L’explication principale de ces inégalités demeure l’exposition des femmes à de nombreux stéréotypes et préjugés, au sein de la famille, de l’école et de la société dans son ensemble, qui éloignent progressivement les jeunes filles de certaines perspectives professionnelles. Il est nécessaire de comprendre que les mentalités, forgées par ces stéréotypes, contribuent en première intention à ces disparités. Ils sont synonymes d’obstacle et limitent considérablement l’évolution de la situation. Chaque stéréotype participe fondamentalement à la sous-représentation systémique des femmes dans le domaine des sciences, aussi bien au niveau scolaire qu’au niveau professionnel. Il s’agit là d’un facteur psychologique essentiel.
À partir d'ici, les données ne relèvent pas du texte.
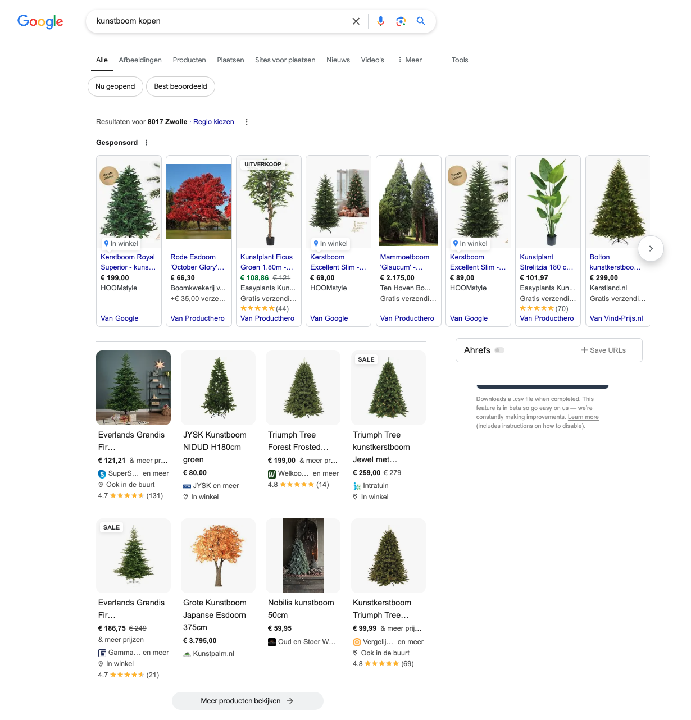Open the options menu beside Regio kiezen
This screenshot has width=691, height=720.
coord(247,122)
On peut citer par exemple, les stéréotypes au sein des écoles et des familles selon lesquels les garçons sont meilleurs en sciences et en mathématiques ou ont plus de chances de réussir dans les emplois liés aux Stem. Mais aussi les perceptions selon lesquelles les carrières dans les Stem, fortement dominées par les hommes, ne conviennent pas aux femmes et ceci pour des raisons familiales ou encore physiques. Il est important de noter que ces stéréotypes sont sans fondement, les études montrent que les filles et les garçons ont les mêmes capacités en matière de Stem, mais les filles ont tendance à être moins encouragées et à recevoir moins de soutien pour poursuivre des études et des carrières dans ces domaines.

Ces stéréotypes, laissant souvent place à des abus de langage en tout genre, ont de graves conséquences tant leurs répercussions sont tangibles dans nos sociétés.
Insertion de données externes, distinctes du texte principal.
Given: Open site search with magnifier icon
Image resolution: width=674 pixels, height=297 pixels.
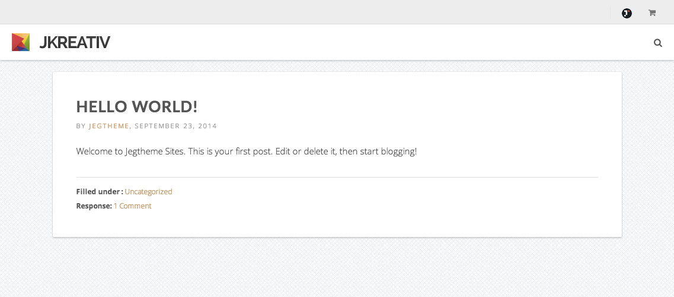Looking at the screenshot, I should click(657, 43).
L’une des études les plus convaincantes concernant l’effet des stéréotypes sur la sélection des femmes dans des domaines dominés par les hommes a examiné le changement de la composition démographique des orchestres avec l’avènement de l’audition en aveugle (Goldin et Rouse, 2000). Une audition à l’aveugle se produit lorsque les musiciens auditionnent derrière un écran laissant uniquement la performance elle-même à l’appréciation du comité de sélection. Goldin et Rouse ont examiné les registres et les listes d’auditions d’orchestres avant et après la mise en œuvre d’auditions à l’aveugle dans 11 orchestres de grandes villes américaines. Avant l’incorporation des auditions à l’aveugle, les orchestres étaient majoritairement masculins ; les femmes représentaient 10 % ou moins des nouvelles recrues. Le passage aux auditions à l’aveugle a augmenté de 50 % la probabilité que les femmes passent les premiers tours. Ces résultats prouvent que les stéréotypes sexistes expliquent mieux l’inégalité entre les sexes dans les contextes de travail dominés par les hommes, comme les Stem, que les caractéristiques et les traits individuels des femmes.

C’est pourquoi la sensibilisation au problème, la déconstruction systémique de ces mentalités, la diffusion de modèles de réussite sur les principaux supports utilisés par les jeunes et la lutte contre la désinformation constituent un premier arsenal pour lutter fondamentalement contre les inégalités de genre dans le monde scientifique.

Des pistes d’action

Pour résoudre le problème de la sous-représentation des femmes dans les carrières Stem, il est nécessaire de rompre le nœud gordien en agissant de manière structurelle. Une des manières d’y parvenir est d’encourager l’intérêt des femmes pour les carrières Stem dès leur plus jeune âge, en sensibilisant les élèves de maternelle, de collège et d’université. Cela implique la participation active de tous les acteurs de l’éducation, des enseignants aux responsables de l’établissement. Il est également important de créer un climat positif pour les femmes dans les programmes de formation STEM pour les rendre plus accueillants et inclusifs. Il faut également favoriser l’égalité des chances dans les recrutements et les promotions dans les entreprises et les organisations, ainsi que mettre en place des programmes de mentorat pour les femmes en STEM pour les aider à progresser dans leur carrière.

Il est temps de briser les barrières qui empêchent les femmes de réaliser leur plein potentiel dans les domaines des sciences et de construire un avenir plus équitable pour tous.